[ 
https://issues.apache.org/jira/browse/KAFKA-14699?page=com.atlassian.jira.plugin.system.issuetabpanels:comment-tabpanel&focusedCommentId=17702155#comment-17702155
 ] 

Sagar Rao commented on KAFKA-14699:
-----------------------------------

hi [~miguel_costa] , thanks for filing this improvement ticket. It certainly 
looks like an interesting idea. Couple of things that I want to add here:

1) Since what you are proposing could potentially be an update to the public 
interfaces, such changes need a KIP.

2) Staying on KIPs, the error reporting semantics was added to Connect in 
[KIP-610  
|https://cwiki.apache.org/confluence/display/KAFKA/KIP-610%3A+Error+Reporting+in+Sink+Connectors]and
 
[KIP-298.|https://cwiki.apache.org/confluence/display/KAFKA/KIP-298%3A+Error+Handling+in+Connect]

These KIPs specifically talk about some of the situations you described above 
like connectivity issue or transformation issue.

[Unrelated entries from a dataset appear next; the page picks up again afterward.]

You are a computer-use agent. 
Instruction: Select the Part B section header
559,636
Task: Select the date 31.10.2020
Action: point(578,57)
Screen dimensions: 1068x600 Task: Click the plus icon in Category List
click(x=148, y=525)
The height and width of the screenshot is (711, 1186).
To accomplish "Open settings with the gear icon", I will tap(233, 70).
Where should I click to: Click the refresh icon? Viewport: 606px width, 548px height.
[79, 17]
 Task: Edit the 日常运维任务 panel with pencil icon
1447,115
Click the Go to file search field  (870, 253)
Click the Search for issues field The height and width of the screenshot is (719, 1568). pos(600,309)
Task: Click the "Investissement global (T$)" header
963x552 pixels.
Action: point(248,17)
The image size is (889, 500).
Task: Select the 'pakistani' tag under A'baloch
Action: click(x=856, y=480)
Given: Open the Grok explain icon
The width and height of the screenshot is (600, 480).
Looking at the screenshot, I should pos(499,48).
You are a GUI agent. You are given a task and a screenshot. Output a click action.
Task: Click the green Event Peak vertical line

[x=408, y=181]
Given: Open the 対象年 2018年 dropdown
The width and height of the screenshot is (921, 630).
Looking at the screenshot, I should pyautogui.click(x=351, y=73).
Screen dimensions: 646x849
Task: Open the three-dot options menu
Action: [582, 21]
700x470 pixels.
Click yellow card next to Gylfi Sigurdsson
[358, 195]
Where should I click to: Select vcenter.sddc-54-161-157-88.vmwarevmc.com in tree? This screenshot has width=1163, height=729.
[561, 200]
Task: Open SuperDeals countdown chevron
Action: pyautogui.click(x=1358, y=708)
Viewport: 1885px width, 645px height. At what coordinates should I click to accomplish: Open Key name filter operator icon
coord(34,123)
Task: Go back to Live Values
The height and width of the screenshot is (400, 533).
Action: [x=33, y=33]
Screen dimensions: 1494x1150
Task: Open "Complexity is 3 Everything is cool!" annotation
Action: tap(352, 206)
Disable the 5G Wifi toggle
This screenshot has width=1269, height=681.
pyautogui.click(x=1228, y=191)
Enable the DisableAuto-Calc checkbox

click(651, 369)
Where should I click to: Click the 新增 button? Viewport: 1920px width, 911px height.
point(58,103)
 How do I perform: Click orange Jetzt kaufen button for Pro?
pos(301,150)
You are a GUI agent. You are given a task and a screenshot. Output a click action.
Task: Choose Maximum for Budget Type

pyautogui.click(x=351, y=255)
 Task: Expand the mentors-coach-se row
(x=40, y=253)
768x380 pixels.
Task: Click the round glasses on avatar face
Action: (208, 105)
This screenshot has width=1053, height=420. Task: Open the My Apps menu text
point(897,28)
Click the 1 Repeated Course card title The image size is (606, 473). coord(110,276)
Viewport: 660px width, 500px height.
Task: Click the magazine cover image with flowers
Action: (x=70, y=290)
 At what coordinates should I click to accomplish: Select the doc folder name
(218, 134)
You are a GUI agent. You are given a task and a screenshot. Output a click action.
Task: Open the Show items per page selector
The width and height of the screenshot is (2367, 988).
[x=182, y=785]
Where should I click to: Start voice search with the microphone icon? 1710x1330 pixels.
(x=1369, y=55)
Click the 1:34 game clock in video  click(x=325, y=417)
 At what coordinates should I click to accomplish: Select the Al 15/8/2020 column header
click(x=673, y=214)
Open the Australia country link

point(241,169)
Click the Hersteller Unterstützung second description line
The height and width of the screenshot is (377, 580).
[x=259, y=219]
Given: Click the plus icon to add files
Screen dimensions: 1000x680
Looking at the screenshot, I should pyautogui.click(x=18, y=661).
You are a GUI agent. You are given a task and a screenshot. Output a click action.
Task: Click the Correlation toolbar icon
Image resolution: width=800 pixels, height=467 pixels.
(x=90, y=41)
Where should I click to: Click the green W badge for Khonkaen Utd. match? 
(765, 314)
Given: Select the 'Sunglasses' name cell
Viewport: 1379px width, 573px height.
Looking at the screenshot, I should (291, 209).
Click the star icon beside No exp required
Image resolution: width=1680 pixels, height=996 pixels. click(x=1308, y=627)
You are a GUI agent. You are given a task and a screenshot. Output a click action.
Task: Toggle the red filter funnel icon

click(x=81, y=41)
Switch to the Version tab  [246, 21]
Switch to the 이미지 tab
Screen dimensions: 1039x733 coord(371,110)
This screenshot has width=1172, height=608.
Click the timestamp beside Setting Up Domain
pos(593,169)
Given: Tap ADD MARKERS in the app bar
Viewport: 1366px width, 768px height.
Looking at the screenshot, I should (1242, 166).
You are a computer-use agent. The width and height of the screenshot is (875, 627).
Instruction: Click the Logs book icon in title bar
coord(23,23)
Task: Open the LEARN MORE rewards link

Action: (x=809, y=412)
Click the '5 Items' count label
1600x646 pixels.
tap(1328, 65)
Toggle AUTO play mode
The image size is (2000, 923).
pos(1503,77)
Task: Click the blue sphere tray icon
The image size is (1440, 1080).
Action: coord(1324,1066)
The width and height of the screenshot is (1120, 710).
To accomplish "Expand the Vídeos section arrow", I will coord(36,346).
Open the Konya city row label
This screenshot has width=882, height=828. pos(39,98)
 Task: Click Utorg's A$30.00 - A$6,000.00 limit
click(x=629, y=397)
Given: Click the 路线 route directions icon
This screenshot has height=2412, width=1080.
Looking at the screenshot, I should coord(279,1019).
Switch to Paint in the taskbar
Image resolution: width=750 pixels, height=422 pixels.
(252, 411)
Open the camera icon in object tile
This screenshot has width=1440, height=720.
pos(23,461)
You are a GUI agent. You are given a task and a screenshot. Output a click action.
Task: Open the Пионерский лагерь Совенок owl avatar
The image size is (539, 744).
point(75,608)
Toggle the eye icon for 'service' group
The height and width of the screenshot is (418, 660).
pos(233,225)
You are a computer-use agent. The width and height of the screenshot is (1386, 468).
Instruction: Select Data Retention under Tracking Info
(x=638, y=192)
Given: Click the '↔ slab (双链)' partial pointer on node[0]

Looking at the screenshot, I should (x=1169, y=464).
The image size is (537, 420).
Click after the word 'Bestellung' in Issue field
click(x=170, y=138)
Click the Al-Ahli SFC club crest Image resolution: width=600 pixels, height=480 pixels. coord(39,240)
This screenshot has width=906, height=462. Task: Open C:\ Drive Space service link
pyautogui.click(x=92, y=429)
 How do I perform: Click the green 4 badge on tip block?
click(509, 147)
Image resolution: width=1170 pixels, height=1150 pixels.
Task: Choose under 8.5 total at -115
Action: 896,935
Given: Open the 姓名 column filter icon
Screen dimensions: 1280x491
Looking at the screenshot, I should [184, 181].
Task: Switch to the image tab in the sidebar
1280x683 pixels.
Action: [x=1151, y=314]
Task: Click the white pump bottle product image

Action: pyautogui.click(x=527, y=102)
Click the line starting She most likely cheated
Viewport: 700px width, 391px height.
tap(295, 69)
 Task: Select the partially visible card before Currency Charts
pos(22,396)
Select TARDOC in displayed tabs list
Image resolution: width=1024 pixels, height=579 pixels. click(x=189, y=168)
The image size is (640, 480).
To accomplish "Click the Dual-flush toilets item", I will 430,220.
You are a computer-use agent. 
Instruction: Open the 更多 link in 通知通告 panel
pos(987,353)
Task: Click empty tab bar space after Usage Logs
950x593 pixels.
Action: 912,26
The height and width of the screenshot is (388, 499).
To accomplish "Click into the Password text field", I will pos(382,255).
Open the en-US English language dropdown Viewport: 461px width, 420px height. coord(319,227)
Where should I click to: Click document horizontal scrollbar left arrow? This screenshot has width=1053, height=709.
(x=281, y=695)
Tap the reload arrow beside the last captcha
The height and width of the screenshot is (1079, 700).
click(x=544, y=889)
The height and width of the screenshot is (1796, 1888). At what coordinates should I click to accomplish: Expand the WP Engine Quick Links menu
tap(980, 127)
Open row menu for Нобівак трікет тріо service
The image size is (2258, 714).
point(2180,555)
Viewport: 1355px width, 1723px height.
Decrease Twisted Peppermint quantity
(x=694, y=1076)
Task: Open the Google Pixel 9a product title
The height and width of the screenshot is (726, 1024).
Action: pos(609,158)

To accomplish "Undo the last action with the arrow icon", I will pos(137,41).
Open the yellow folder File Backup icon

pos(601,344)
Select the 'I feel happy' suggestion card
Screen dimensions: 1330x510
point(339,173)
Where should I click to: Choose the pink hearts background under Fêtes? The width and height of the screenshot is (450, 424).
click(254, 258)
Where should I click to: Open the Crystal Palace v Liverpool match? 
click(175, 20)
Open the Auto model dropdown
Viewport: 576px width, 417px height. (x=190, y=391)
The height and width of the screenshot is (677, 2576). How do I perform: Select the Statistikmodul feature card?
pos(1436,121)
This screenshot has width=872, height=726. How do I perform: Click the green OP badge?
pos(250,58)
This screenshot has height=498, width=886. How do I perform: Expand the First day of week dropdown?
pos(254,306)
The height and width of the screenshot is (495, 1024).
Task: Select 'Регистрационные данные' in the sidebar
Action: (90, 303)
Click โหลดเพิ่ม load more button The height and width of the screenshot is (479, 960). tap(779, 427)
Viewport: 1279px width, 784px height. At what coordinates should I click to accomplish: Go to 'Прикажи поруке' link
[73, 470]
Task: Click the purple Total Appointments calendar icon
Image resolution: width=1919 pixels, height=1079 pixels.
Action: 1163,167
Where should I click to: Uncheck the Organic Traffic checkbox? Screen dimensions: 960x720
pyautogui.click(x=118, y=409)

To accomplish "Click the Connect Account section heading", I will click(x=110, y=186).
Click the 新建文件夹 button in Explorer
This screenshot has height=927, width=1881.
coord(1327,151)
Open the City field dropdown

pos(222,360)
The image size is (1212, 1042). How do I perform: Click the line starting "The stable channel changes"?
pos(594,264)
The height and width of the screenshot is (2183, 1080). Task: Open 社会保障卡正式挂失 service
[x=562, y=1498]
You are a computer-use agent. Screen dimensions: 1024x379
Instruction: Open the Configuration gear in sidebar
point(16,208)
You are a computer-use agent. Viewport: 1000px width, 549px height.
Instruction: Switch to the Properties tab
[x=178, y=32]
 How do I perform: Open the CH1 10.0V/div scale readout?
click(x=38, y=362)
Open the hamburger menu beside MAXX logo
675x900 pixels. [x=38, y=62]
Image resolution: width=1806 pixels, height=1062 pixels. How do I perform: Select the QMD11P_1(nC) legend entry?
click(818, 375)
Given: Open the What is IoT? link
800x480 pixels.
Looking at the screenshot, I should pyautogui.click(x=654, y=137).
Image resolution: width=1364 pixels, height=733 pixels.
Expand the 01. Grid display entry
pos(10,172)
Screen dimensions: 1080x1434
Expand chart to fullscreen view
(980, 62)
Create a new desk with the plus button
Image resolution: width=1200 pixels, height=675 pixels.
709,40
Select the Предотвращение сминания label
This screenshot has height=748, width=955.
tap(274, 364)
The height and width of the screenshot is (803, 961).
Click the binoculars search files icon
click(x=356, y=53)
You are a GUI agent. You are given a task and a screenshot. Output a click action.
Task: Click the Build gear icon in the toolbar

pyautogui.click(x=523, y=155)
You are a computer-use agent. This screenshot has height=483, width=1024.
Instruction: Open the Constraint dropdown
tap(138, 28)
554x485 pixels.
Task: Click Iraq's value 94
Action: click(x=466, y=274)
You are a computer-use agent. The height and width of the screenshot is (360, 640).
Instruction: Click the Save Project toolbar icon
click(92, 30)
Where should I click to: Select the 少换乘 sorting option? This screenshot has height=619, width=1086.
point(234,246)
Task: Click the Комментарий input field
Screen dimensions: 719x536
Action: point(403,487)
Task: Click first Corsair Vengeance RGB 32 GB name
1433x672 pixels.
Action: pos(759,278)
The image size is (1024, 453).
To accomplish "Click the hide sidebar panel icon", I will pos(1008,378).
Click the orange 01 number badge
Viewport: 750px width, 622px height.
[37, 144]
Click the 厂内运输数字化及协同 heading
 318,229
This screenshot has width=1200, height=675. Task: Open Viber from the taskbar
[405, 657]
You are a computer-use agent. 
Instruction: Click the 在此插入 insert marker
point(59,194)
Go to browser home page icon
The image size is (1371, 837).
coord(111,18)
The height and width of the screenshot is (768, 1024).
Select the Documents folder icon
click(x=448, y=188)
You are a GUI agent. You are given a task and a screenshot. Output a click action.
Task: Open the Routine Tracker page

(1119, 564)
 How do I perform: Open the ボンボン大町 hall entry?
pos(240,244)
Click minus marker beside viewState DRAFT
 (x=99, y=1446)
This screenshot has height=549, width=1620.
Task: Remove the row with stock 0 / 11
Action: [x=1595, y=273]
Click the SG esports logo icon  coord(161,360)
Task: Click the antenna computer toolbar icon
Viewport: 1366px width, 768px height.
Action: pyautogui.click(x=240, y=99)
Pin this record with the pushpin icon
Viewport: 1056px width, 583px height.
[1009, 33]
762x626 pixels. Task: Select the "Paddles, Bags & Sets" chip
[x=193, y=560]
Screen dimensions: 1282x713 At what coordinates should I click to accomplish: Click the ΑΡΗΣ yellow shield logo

When I look at the KIPs, it 
appears to me that the additions made were kept fairly generic since each 
connector has it's own set of requirements as far as error handling goes. Given 
that the errors you described above would depend on how the connectors want to 
handle those errors, I would argue that such error handling would be better off 
on the individual connector. Having said that, if you feel the changes you 
proposed are mandatory, you might want to create a KIP and trigger a discussion 
on the dev community. Let me know if that makes sense.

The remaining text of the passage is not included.